Textpassage:

■ ■ ■ ■ ■

Herr Penibel kauft drei Schalen mit Erdbeeren aus dem Supermarkt, die angeblich alle 500 g. Erdbeeren enthalten sollen. Zu Hause wiegt er die Schalen nach. Siehe da: Eine Schale wiegt 480 g., die zweite 475 g. und die dritte gar nur 460 g. Herr Penibel ist sauer und möchte gegen den Supermarkt vorgehen. Er fühlt sich getäuscht und in die Irre geführt. Er lässt den Supermarkt abmahnen, verlangt von ihm neben der Erstattung der Anwaltsgebühren auch noch eine Verpflichtung, für jeden künftigen Fall der Zuwiderhandlung eine Vertragsstrafe von 5000 Euro an ihn zu zahlen.

Szenenwechsel:

Herr Abmahnus betreibt ein kleines Lohnbüro und hat eine eigene Homepage. Er findet auf den Webseiten der Konkurrenz Datenschutzerklärungen, die den Vorgaben der DSGVO nicht entsprechen. Er vermutet, dass dadurch seine Kunden getäuscht und in die Irre geführt werden und seine eigenen Geschäfte daher schlecht laufen. Er lässt den Wettbewerber abmahnen, verlangt von ihm neben der Erstattung der Anwaltsgebühren auch noch eine Verpflichtung, für jeden künftigen Fall der Zuwiderhandlung eine Vertragsstrafe von 5000 Euro an ihn zu zahlen.

■ ■ ■ ■ ■

Quellenauszug:

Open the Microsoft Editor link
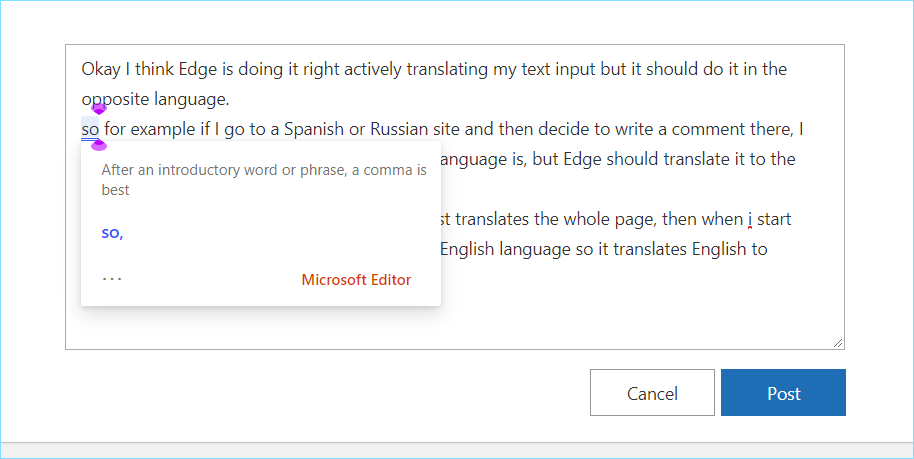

■ ■ ■ ■ ■

Schriftliche Anfrage:
Kannst du die Textpassage oben über die beiden Abmahnungen vollständig und wortgetreu abschreiben?

Antwort folgt:
Herr Penibel kauft drei Schalen mit Erdbeeren aus dem Supermarkt, die angeblich alle 500 g. Erdbeeren enthalten sollen. Zu Hause wiegt er die Schalen nach. Siehe da: Eine Schale wiegt 480 g., die zweite 475 g. und die dritte gar nur 460 g. Herr Penibel ist sauer und möchte gegen den Supermarkt vorgehen. Er fühlt sich getäuscht und in die Irre geführt. Er lässt den Supermarkt abmahnen, verlangt von ihm neben der Erstattung der Anwaltsgebühren auch noch eine Verpflichtung, für jeden künftigen Fall der Zuwiderhandlung eine Vertragsstrafe von 5000 Euro an ihn zu zahlen.

Szenenwechsel:

Herr Abmahnus betreibt ein kleines Lohnbüro und hat eine eigene Homepage. Er findet auf den Webseiten der Konkurrenz Datenschutzerklärungen, die den Vorgaben der DSGVO nicht entsprechen. Er vermutet, dass dadurch seine Kunden getäuscht und in die Irre geführt werden und seine eigenen Geschäfte daher schlecht laufen. Er lässt den Wettbewerber abmahnen, verlangt von ihm neben der Erstattung der Anwaltsgebühren auch noch eine Verpflichtung, für jeden künftigen Fall der Zuwiderhandlung eine Vertragsstrafe von 5000 Euro an ihn zu zahlen.